**** Passage shown ****

The cold water (at zero) will go up in temperature while the warm water (at 40) will go down. Once again, the following can be determined:
a. let x = the final temperature
b. therefore t0 = x - 0 and t40 = 40 - x
c. qlost = qgain
From this we get:
(40.0) (40.0 - x) (4.18) = (15.0) (x – 0.0) (4.18)
I put the side losing energy on the left side, but it really doesn't matter.
Solving for x gives a final temperature of 29.1 °C
(40.0) (40.0 - x) (4.18) = (15.0) (x – 0.0) (4.18)
Since we have 4.18 J on both sides of the equation, we can divide each side of the equation and cancel out 4.18.
(40.0) (40.0 - x) = (15.0) (x – 0.0)
Use the distributive property: (1600. – 40.0x) = (15.0x – 0.0)
Add 0.0 to each side: (1600. – 40.0x) = (15.0x )
Add 40.0x to each side (1600.) = 55.0x
Divide each side by 55.0 (29.1) = x = the final temperature
The simultaneous equation approach is left entirely to the reader.
21. The graph below shows a pure substance which is heated by a constant source of heat supplying 2000.0 joules per minute. Identify the area described in the questions below and complete the necessary calculations.

****

▸ **Instructions to follow**
Extend the passage on heat exchange between warm and cold water, picking up right after its final sentence. The items that follow come from a separate source.

**** Data entries ****

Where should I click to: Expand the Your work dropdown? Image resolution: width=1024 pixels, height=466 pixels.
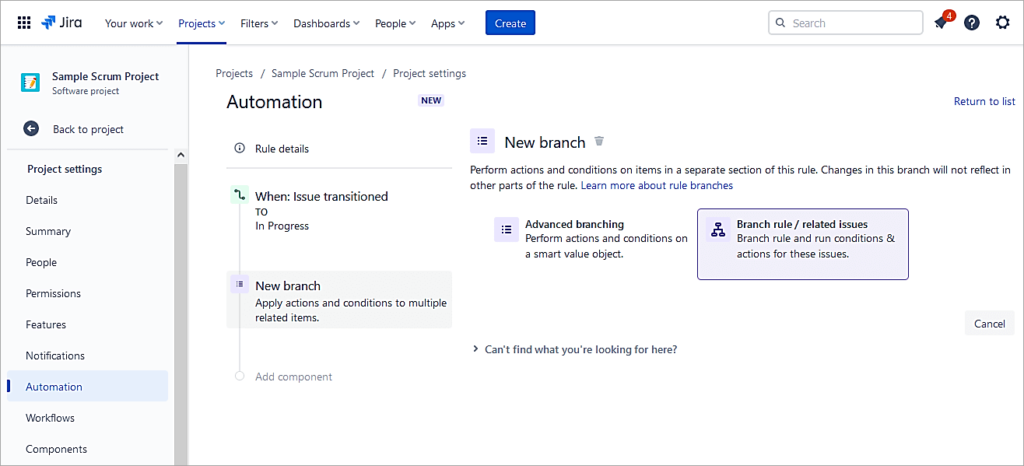(x=134, y=23)
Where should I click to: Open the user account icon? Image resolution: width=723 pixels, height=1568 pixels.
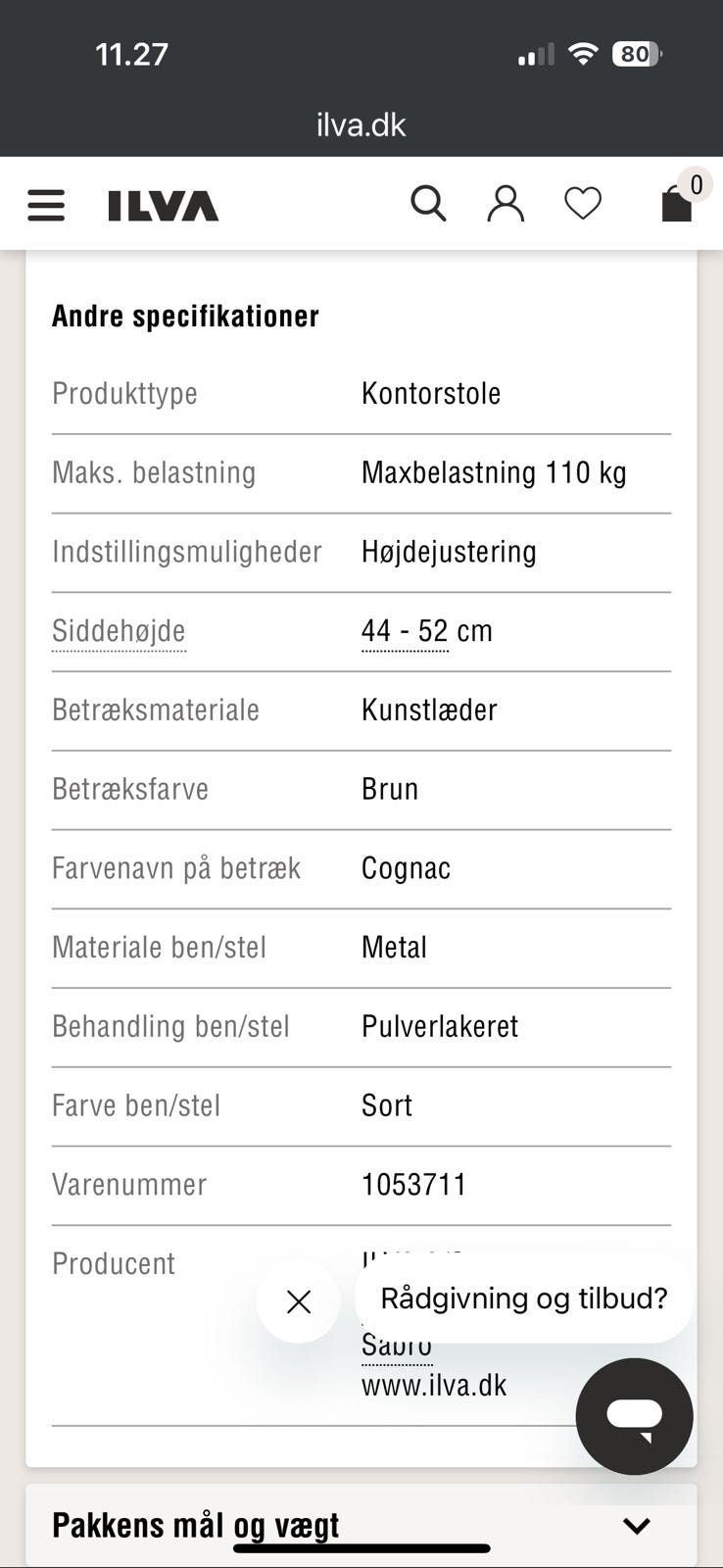click(506, 204)
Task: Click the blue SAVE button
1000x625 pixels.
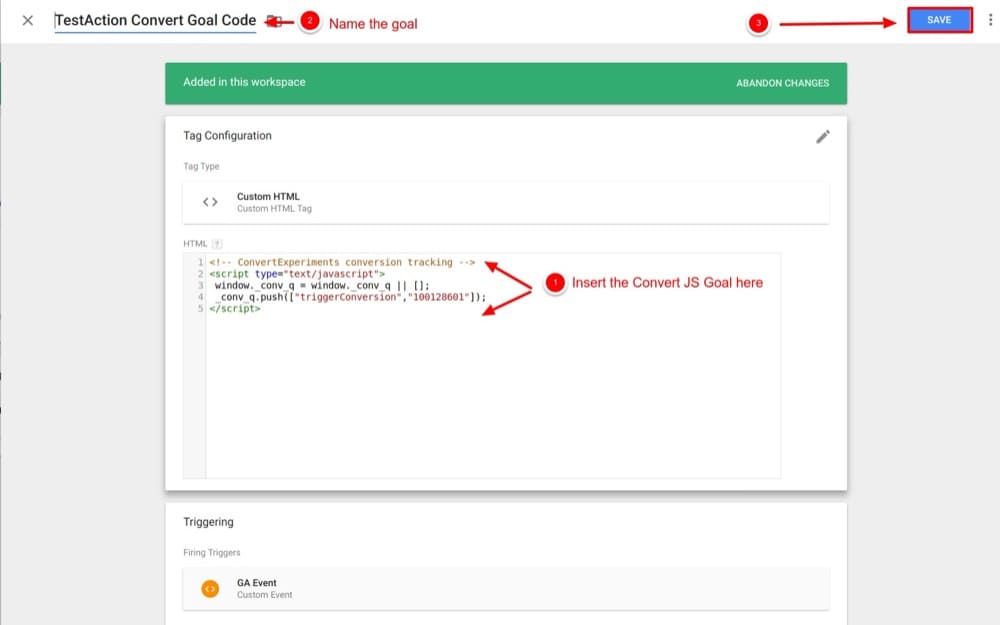Action: (939, 20)
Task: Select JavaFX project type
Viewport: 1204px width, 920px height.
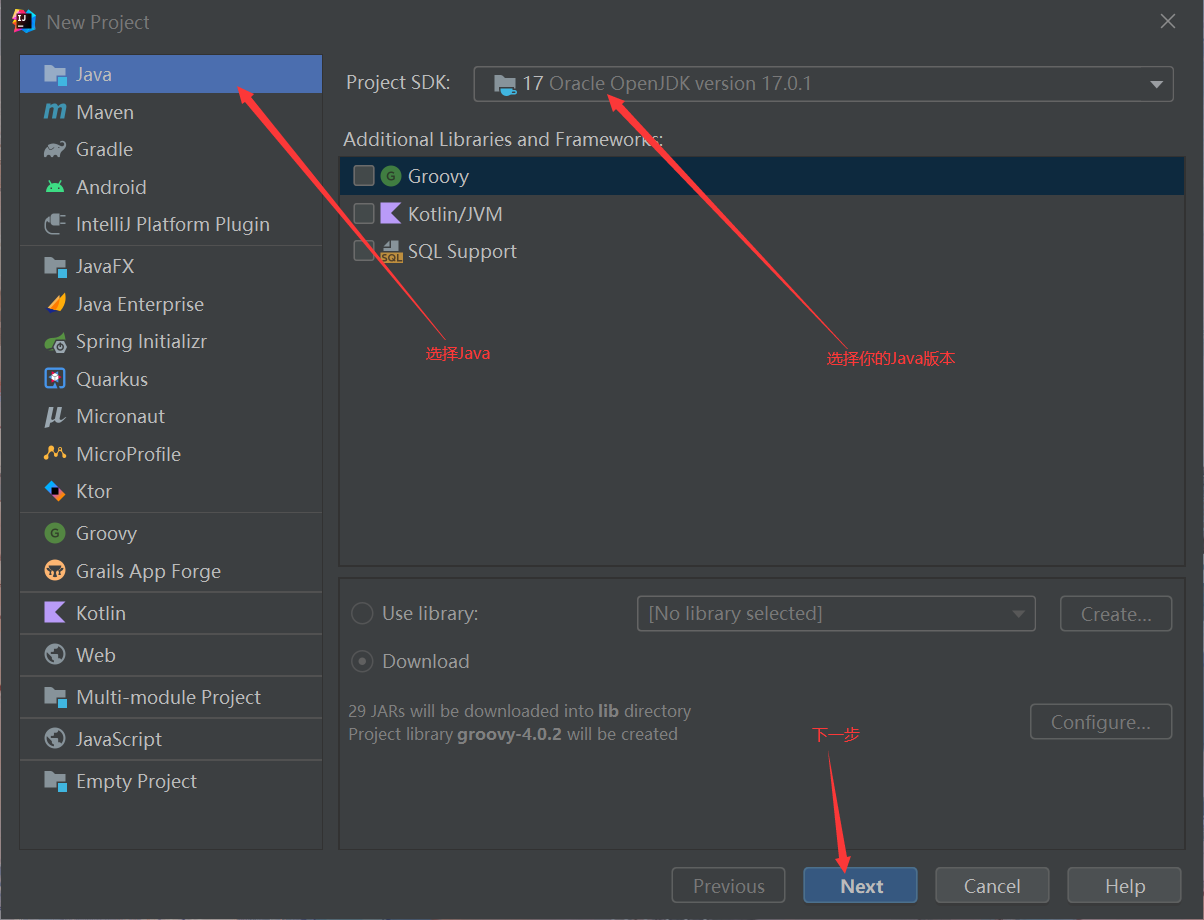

****

▸ **Task output**
UV = 0.36 min, VW = 3.6 min, WX = 3.6 min, XY = 19.4 min, YZ = 0.6 min
a. being warmed as a solid ___Line UV______
b. being warmed as a liquid __Line WX______
c. being warmed as a gas ____Line YZ______
d. changing from a solid to a liquid _Line VW____
e. changing from a liquid to a gas __Line XY____
f. What is its boiling temperature? ____100 degrees______
g. What is its melting temperature? ____0 degrees______
h. How many joules were needed to change the liquid to a gas?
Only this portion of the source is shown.